▶ _EXERCISE DETAILS_
Write out each of the following lines exactly as it appears.
------
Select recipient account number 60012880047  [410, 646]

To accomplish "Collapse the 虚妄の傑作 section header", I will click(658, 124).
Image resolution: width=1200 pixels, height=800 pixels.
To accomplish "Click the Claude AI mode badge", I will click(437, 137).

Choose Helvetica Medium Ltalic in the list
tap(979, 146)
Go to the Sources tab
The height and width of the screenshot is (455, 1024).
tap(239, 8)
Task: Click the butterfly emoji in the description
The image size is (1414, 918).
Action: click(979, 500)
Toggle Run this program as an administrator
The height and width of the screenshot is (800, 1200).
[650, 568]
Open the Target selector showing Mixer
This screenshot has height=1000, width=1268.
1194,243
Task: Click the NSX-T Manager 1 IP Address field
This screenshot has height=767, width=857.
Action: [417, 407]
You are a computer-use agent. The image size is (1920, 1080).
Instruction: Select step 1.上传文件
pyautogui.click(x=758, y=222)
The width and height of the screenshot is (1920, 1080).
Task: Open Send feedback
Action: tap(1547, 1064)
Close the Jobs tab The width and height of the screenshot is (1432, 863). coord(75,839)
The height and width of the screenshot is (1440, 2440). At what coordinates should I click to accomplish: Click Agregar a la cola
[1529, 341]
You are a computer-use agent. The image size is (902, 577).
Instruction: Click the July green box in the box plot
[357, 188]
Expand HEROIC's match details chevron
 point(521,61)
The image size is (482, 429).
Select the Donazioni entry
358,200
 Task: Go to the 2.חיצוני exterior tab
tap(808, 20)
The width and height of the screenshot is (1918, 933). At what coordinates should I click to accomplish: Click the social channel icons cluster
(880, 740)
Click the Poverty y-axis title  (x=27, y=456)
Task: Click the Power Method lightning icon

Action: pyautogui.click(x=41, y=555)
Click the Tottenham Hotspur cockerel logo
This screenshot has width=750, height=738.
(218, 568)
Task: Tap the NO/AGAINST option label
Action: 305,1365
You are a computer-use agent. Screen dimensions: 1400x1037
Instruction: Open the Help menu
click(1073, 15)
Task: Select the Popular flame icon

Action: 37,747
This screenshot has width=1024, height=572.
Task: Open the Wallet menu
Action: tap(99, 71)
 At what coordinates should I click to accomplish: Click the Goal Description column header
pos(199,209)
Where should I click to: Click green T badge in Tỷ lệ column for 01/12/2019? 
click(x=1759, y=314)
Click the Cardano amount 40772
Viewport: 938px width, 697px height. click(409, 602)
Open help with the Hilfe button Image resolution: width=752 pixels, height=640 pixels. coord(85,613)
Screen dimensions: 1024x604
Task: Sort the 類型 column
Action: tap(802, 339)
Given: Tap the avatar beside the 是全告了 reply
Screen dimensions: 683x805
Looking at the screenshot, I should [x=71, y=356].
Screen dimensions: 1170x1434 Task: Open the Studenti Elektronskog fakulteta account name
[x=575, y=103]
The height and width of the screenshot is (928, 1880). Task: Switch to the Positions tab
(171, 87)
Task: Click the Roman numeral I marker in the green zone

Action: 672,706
------
▶ _PROBLEM SOLUTION_
Select recipient account number 60012880047  [410, 646]

To accomplish "Collapse the 虚妄の傑作 section header", I will click(658, 124).
Image resolution: width=1200 pixels, height=800 pixels.
To accomplish "Click the Claude AI mode badge", I will click(437, 137).

Choose Helvetica Medium Ltalic in the list
tap(979, 146)
Go to the Sources tab
The height and width of the screenshot is (455, 1024).
tap(239, 8)
Task: Click the butterfly emoji in the description
The image size is (1414, 918).
Action: click(979, 500)
Toggle Run this program as an administrator
The height and width of the screenshot is (800, 1200).
[650, 568]
Open the Target selector showing Mixer
This screenshot has height=1000, width=1268.
1194,243
Task: Click the NSX-T Manager 1 IP Address field
This screenshot has height=767, width=857.
Action: [417, 407]
You are a computer-use agent. The image size is (1920, 1080).
Instruction: Select step 1.上传文件
pyautogui.click(x=758, y=222)
The width and height of the screenshot is (1920, 1080).
Task: Open Send feedback
Action: tap(1547, 1064)
Close the Jobs tab The width and height of the screenshot is (1432, 863). coord(75,839)
The height and width of the screenshot is (1440, 2440). At what coordinates should I click to accomplish: Click Agregar a la cola
[1529, 341]
You are a computer-use agent. The image size is (902, 577).
Instruction: Click the July green box in the box plot
[357, 188]
Expand HEROIC's match details chevron
 point(521,61)
The image size is (482, 429).
Select the Donazioni entry
358,200
 Task: Go to the 2.חיצוני exterior tab
tap(808, 20)
The width and height of the screenshot is (1918, 933). At what coordinates should I click to accomplish: Click the social channel icons cluster
(880, 740)
Click the Poverty y-axis title  (x=27, y=456)
Task: Click the Power Method lightning icon

Action: pyautogui.click(x=41, y=555)
Click the Tottenham Hotspur cockerel logo
This screenshot has width=750, height=738.
(218, 568)
Task: Tap the NO/AGAINST option label
Action: 305,1365
You are a computer-use agent. Screen dimensions: 1400x1037
Instruction: Open the Help menu
click(1073, 15)
Task: Select the Popular flame icon

Action: 37,747
This screenshot has width=1024, height=572.
Task: Open the Wallet menu
Action: tap(99, 71)
 At what coordinates should I click to accomplish: Click the Goal Description column header
pos(199,209)
Where should I click to: Click green T badge in Tỷ lệ column for 01/12/2019? 
click(x=1759, y=314)
Click the Cardano amount 40772
Viewport: 938px width, 697px height. click(409, 602)
Open help with the Hilfe button Image resolution: width=752 pixels, height=640 pixels. coord(85,613)
Screen dimensions: 1024x604
Task: Sort the 類型 column
Action: tap(802, 339)
Given: Tap the avatar beside the 是全告了 reply
Screen dimensions: 683x805
Looking at the screenshot, I should [x=71, y=356].
Screen dimensions: 1170x1434 Task: Open the Studenti Elektronskog fakulteta account name
[x=575, y=103]
The height and width of the screenshot is (928, 1880). Task: Switch to the Positions tab
(171, 87)
Task: Click the Roman numeral I marker in the green zone

Action: 672,706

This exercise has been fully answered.